12. Recommendations for Governments, Standards Bodies, and Enterprises

The recommendations are straightforward.

Governments and standards bodies should:

treat runtime governance and agent identity as separate but complementary standards layers
build on existing work such as MCP, A2A, VC, SLSA, Trace Context, and HTTP Message Signatures rather than starting from zero
establish explicit liaison positions with OpenID AIIM, the W3C Agent Identity Registry Protocol Community Group, CoSAI, the Agentic AI Foundation, and the relevant IETF OAuth and GNAP work
recognize accredited issuer governance as a critical dependency for public agent identity
prioritize chain-of-custody, non-repudiation, and HITL disclosure as first-class concerns

Enterprises should:

stop treating agent inventory as a prompt catalog problem
adopt structured identity, tool-surface, and oversight metadata now, even before public standards fully mature
distinguish self-asserted claims from independently evidenced claims
require runtime evidence for consequential actions

Platform vendors should:

expose stronger structured metadata for tools, skills, prompts, memory, and approval posture
make badging and assurance claims machine-readable
support portable identity and receipt semantics across frameworks

The standards themselves should also ship with companion implementation artifacts, not only prose. At minimum that means:

a TAK conformance assertion rubric
a GAID conformance assertion rubric
a reference implementation statement from the DPF prototype
a clear standards-lifecycle and liaison posture

The most credible near-term disposition is liaison-first. TAK should align outward to AAIF, NIST, CoSAI, and relevant IETF work on authorization and proof-of-possession. GAID should align outward to OpenID AIIM, the W3C Agent Identity Registry Protocol Community Group, CoSAI, and the same IETF authorization and trust infrastructure work. That approach is more realistic than pretending one venue already owns the whole problem.

The point is not to wait for a perfect end-state. The point is to move from ad hoc local conventions toward interoperable trust infrastructure.

13. Conclusion

AI agents are now mature enough to create a standards problem and immature enough that the standards answer is still forming.

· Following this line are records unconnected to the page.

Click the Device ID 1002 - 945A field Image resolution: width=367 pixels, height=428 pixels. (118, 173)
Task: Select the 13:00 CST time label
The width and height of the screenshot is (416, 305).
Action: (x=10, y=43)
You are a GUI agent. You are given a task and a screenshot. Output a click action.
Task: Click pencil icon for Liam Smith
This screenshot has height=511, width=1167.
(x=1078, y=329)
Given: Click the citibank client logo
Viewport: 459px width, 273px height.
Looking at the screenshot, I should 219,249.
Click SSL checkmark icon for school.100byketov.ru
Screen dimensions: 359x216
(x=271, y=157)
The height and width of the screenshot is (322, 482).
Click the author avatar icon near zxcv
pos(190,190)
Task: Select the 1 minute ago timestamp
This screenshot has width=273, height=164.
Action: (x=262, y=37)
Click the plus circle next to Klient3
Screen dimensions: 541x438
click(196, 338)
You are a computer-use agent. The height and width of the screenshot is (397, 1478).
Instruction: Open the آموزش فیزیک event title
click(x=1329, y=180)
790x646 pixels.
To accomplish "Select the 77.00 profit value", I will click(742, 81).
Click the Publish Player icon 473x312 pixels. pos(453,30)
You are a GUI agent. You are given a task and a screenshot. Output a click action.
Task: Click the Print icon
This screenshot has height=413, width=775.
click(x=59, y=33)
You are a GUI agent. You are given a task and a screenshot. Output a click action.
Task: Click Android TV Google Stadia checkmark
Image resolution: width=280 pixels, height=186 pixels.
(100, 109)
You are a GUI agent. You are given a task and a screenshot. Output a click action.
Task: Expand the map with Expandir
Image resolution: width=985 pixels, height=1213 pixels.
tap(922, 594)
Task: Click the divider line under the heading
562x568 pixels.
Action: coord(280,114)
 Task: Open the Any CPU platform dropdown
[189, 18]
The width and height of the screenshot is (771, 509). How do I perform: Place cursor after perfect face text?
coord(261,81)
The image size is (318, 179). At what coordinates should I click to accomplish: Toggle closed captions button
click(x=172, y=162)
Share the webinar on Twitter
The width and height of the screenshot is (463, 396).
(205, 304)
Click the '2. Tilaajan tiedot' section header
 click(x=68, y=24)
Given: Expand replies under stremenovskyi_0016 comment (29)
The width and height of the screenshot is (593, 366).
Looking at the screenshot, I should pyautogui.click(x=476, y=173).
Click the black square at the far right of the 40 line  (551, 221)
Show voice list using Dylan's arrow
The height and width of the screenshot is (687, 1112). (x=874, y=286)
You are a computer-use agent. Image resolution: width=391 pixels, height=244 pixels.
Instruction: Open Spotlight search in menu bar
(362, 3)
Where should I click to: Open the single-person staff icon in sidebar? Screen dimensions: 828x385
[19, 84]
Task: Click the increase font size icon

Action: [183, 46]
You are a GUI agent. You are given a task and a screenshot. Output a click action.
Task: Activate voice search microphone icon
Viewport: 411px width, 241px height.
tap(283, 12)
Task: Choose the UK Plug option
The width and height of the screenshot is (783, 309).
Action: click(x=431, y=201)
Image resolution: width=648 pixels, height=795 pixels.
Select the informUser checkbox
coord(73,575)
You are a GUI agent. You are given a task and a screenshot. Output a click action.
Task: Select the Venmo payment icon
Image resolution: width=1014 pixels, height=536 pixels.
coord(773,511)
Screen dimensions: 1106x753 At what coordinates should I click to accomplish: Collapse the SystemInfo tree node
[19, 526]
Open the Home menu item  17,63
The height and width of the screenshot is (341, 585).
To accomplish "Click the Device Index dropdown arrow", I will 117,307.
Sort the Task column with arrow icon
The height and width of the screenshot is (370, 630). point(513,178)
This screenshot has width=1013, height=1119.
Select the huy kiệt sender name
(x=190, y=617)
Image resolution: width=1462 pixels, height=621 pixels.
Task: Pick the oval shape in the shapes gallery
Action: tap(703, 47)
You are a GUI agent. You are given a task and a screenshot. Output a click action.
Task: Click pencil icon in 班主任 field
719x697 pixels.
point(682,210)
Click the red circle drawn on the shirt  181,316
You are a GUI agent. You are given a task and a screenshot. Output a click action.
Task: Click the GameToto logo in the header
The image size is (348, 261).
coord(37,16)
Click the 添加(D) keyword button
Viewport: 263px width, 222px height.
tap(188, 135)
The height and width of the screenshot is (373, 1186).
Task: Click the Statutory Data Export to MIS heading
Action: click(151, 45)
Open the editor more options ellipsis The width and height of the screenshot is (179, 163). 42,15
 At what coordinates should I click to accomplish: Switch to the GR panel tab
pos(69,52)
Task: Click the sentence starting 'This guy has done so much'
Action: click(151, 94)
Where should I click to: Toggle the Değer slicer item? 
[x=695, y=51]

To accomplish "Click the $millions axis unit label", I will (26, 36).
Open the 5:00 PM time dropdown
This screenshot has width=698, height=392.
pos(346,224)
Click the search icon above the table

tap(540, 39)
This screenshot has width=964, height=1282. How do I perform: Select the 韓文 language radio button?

That combination is exactly why action is needed now.

The market already has meaningful building blocks. It has organization-level governance frameworks. It has interoperability protocols. It has vendor frameworks. It has credential, signature, provenance, and traceability standards. What it does not yet have is a cohesive answer to the combined problem of trusted runtime control and trusted agent identity.

This paper therefore proposes a practical direction:

TAK for runtime governance
GAID for identity, assurance, and traceability
DPF as an early proving ground for conformance and refinement

We propose these not as final answers to every policy or platform question, but as a concrete starting point for the standards work that now needs to happen.